Member of the Nova Scotia House of Assembly for Hants County
- In office July 17, 1907 – June 13, 1911

Personal details
- Born: February 18, 1859 Windsor, Nova Scotia
- Died: August 21, 1932 (aged 73) Windsor, Nova Scotia
- Party: Liberal
- Spouse: Janet H. McHeffey
- Occupation: merchant, politician

= James O'Brien (Nova Scotia politician) =

Canadian politician from Nova Scotia (1859–1932)

James O'Brien (February 18, 1859 – August 21, 1932) was a merchant and political figure in Nova Scotia, Canada.
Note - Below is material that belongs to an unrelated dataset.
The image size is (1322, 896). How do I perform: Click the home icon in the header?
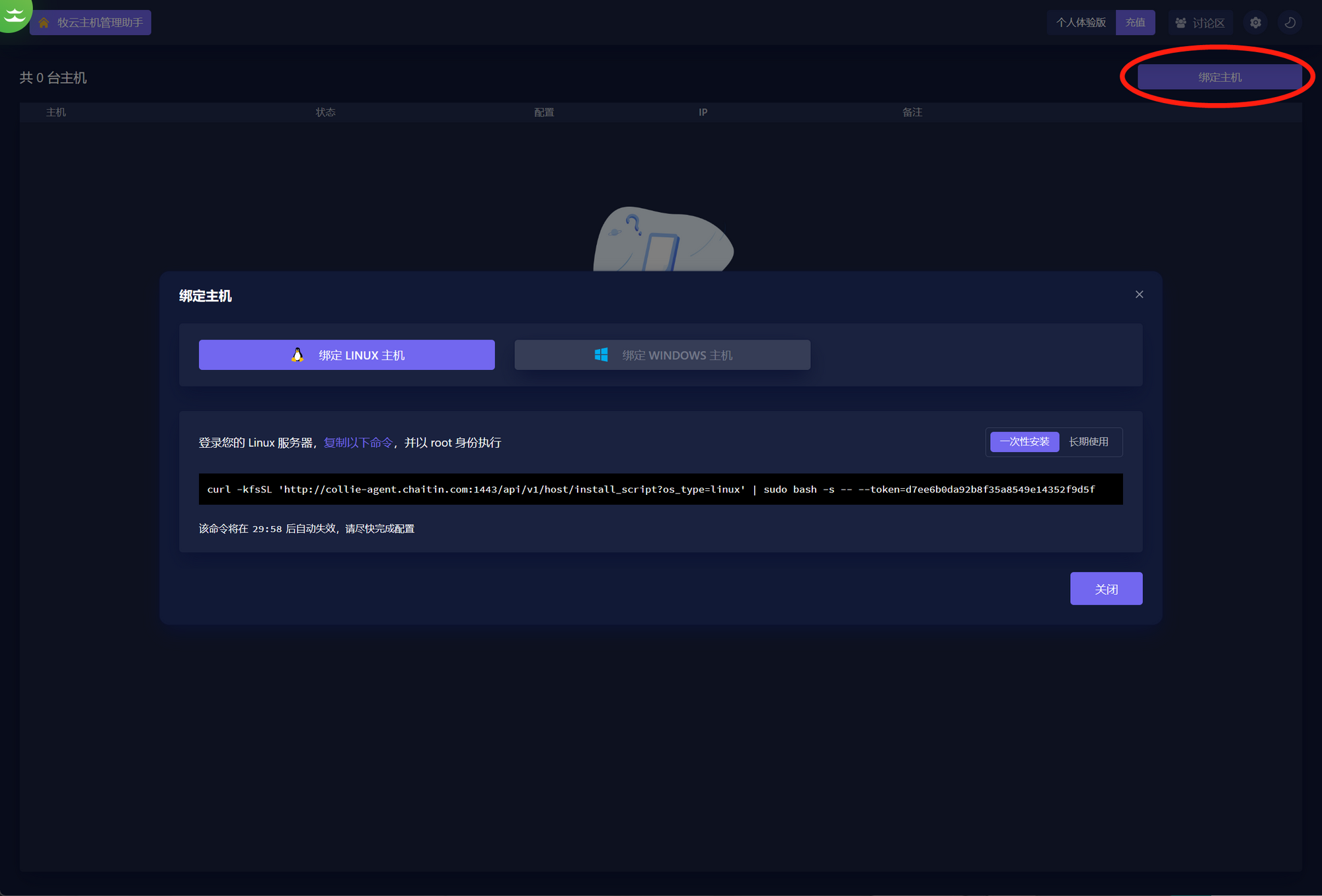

He represented Hants County in the Nova Scotia House of Assembly from 1907 to 1911 as a Liberal member.

O'Brien was born in 1859 at Windsor, Nova Scotia to William O'Brien and Louisa Leonard. He married Janet H. McHeffey, of Windsor Forks. He served as clerk of the Municipality of West Hants from 1883 to 1896 and as high sheriff from 1896 to 1907. O'Brien died in 1932 at Windsor, Nova Scotia. O'Brien was elected in a by-election on July 18, 1907 to fill the vacancy caused by the resignation of Arthur Drysdale, and he did not contest the subsequent 1911 Nova Scotia general election.